As many of you know, Insects especially Moths and Dragonflies have always been of great interest to me. I have spent many years studying both groups in particular Hawk-moths and Saturniidae (Silkmoths).
I have worked closely with a number of entomologists in a professional capacity from around the world documenting photographically these exceptional insects. In between other photographic commitments, I try, whenever I can, to make time to travel and photograph these wonderful creatures.
The Apple Hawk-moth Langia zenzeroides formosana is a large beautiful endemic Hawk-moth from the mountains of Taiwan.
The moth, unlike most other hawk-moths, has an unusual resting posture where its forewings are swept forward (penthouse-wise) covering the upper aspect of the abdomen exposing the characteristic elevated tip which is synonymous with this species.

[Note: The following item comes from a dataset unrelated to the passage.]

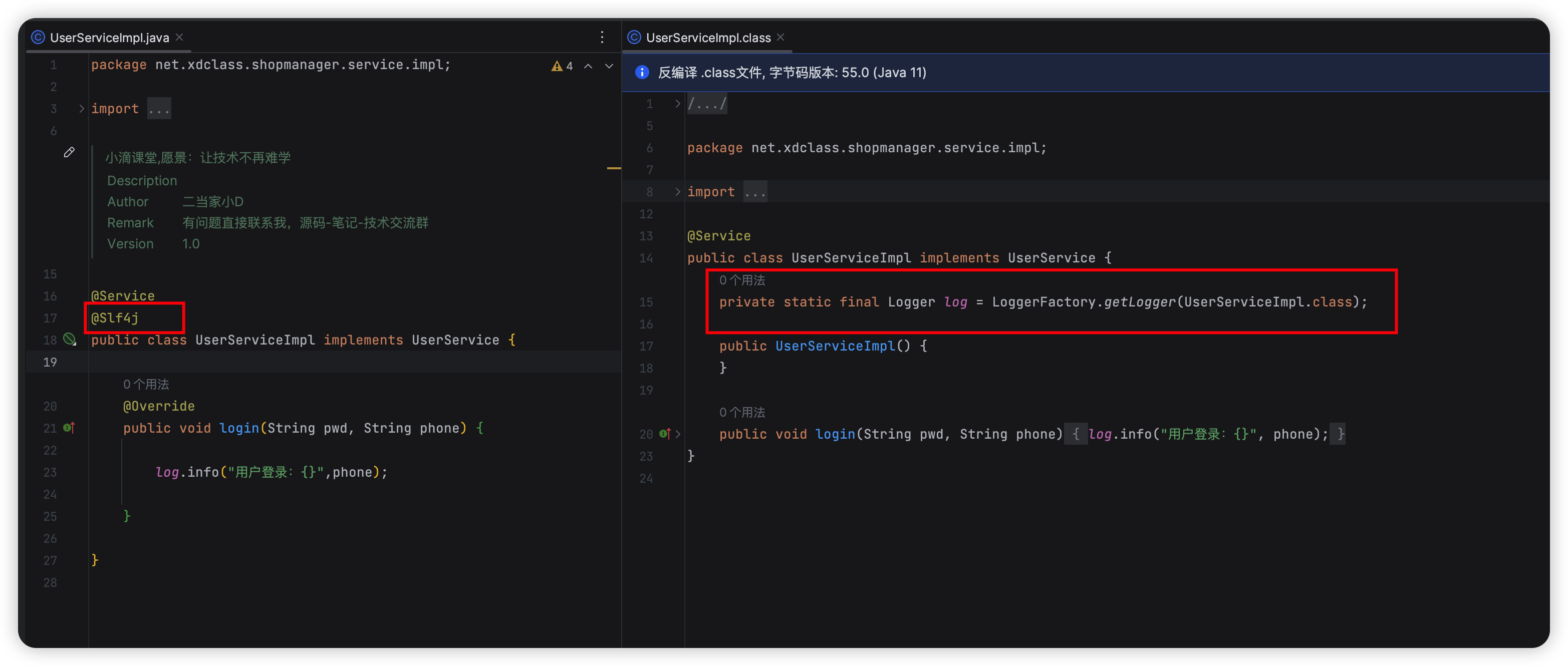Screen dimensions: 1568x666
Task: Click usages hint above log field
Action: point(741,280)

Little is known about the early aspects of its life history. Adults are rather sluggish during the day but if alarmed they make a hissing or squeaking sound similar to that of the Death’s head Hawk-moth. Acherontia atropos.
The moths have vestigial mouthparts and therefore do not feed in the adult stage.
The fully-grown larva is impressive, reaching up to 12cm in length and apple-green in colour when fully mature. The larva rests on the underside of leaves and twigs. When threatened, it thrashes from side to side making a hissing sound.
The larva pupates below ground where it spends the winter months before emergence the following year.